** Exercise prompt **
Can you reproduce the whole excerpted passage below, from its first line to its last, word for word?

** Excerpted passage **
------------------------------------

We are all heading in this direction, I believe. The Divine is always patiently waiting for opportunities to show us our divinity, our presence within infinite consciousness beyond the parameters of body and mind. During these extraordinary times of increasing awareness and awakening on our planet, the moments of passing effortlessly between form and formlessness may become more and more prevalent. After all, it is not alien to us. We were formless before birth, and we will be formless again after death. Perhaps this time on Earth is tutoring us in eternal fluidity and flow, which is the heart of divine consciousness in the cosmos. We are gradually learning not to be afraid of that mysterious unknown realm but instead to embrace the magnificent wonder of it.

Spring Forward: Defrosting in Boston

Photograph © 2015 Peggy Kornegger
Photograph © 2015 Peggy Kornegger

Spring is officially here, but in the Boston area, we are still defrosting. After a record-breaking winter of more than nine feet of snow (most within a month’s time), coupled with bone-chilling temperatures, we can hardly believe that the frozen tundra outside our doors has finally disappeared. This winter has been a lesson in accepting everything, especially Mother Nature’s unpredictable extremes. Again and again in life, we are called to navigate unexpected blizzards and ice storms—inner and outer, human and environmental. The seasonal weather variations teach us to let go of expectation and just live with what is. If we struggle, we suffer. If we learn to face each moment with acceptance, we can live in peace and equanimity.

------------------------------------

** Given information **

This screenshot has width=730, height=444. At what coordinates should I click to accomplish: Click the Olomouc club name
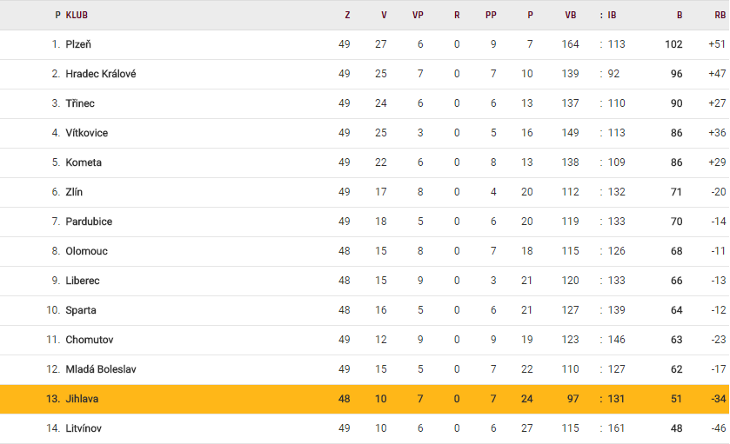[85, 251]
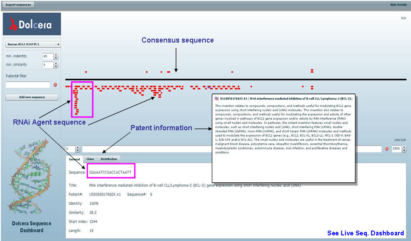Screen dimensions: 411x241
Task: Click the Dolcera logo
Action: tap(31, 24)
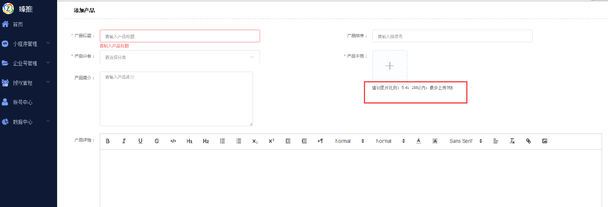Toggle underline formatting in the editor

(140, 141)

------------------------------------

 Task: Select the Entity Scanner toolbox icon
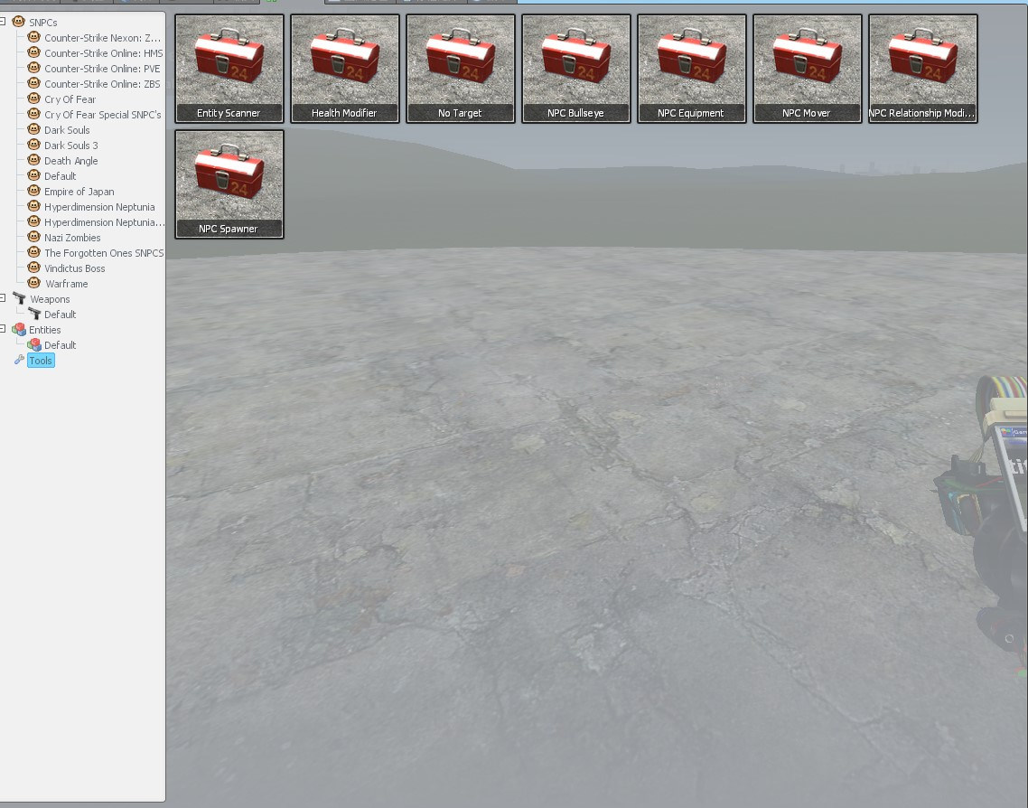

------------------------------------

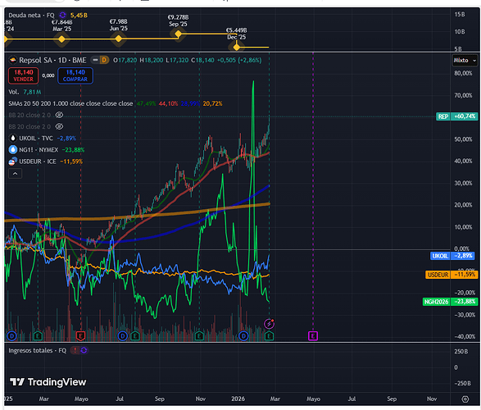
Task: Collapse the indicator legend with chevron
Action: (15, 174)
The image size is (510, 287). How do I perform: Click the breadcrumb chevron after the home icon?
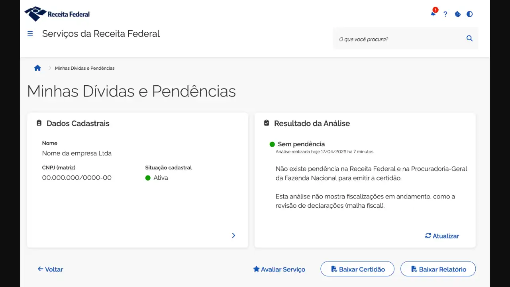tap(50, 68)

------------------------------------

** Result **
We are all heading in this direction, I believe. The Divine is always patiently waiting for opportunities to show us our divinity, our presence within infinite consciousness beyond the parameters of body and mind. During these extraordinary times of increasing awareness and awakening on our planet, the moments of passing effortlessly between form and formlessness may become more and more prevalent. After all, it is not alien to us. We were formless before birth, and we will be formless again after death. Perhaps this time on Earth is tutoring us in eternal fluidity and flow, which is the heart of divine consciousness in the cosmos. We are gradually learning not to be afraid of that mysterious unknown realm but instead to embrace the magnificent wonder of it.

Spring Forward: Defrosting in Boston

Photograph © 2015 Peggy Kornegger
Photograph © 2015 Peggy Kornegger

Spring is officially here, but in the Boston area, we are still defrosting. After a record-breaking winter of more than nine feet of snow (most within a month’s time), coupled with bone-chilling temperatures, we can hardly believe that the frozen tundra outside our doors has finally disappeared. This winter has been a lesson in accepting everything, especially Mother Nature’s unpredictable extremes. Again and again in life, we are called to navigate unexpected blizzards and ice storms—inner and outer, human and environmental. The seasonal weather variations teach us to let go of expectation and just live with what is. If we struggle, we suffer. If we learn to face each moment with acceptance, we can live in peace and equanimity.